Request:
Scale the data from the line containing "Select the Scale tool icon" through the end, both ends included. Write those lines out again with the requests, multiply every answer coordinate by 1.55, round to whole numbers with halves going up, and leave out the pictures.

================

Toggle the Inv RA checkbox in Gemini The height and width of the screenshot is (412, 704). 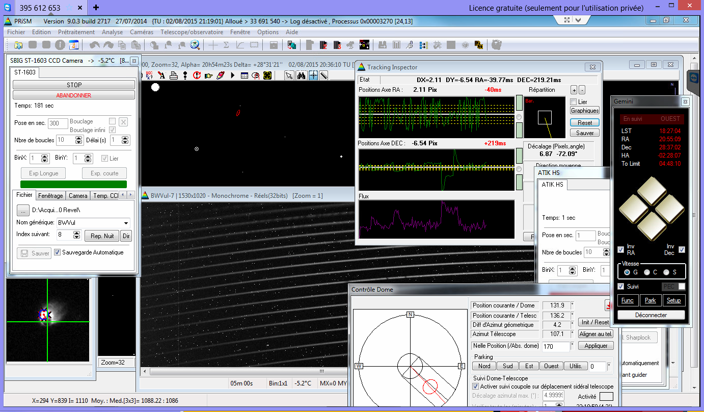[620, 249]
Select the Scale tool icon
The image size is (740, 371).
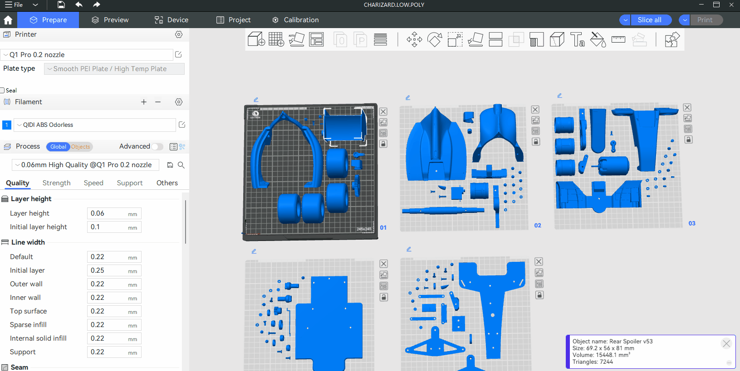(455, 39)
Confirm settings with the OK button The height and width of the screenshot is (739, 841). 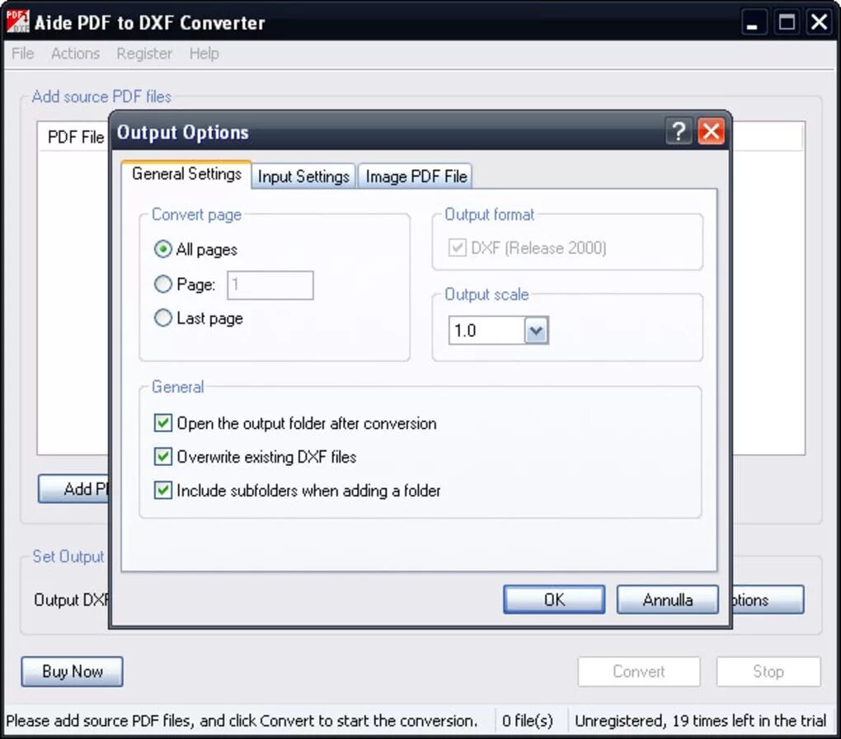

================

Right answer:
Select the Scale tool icon
The image size is (740, 371).
(705, 60)
Confirm settings with the OK button The height and width of the screenshot is (739, 841). 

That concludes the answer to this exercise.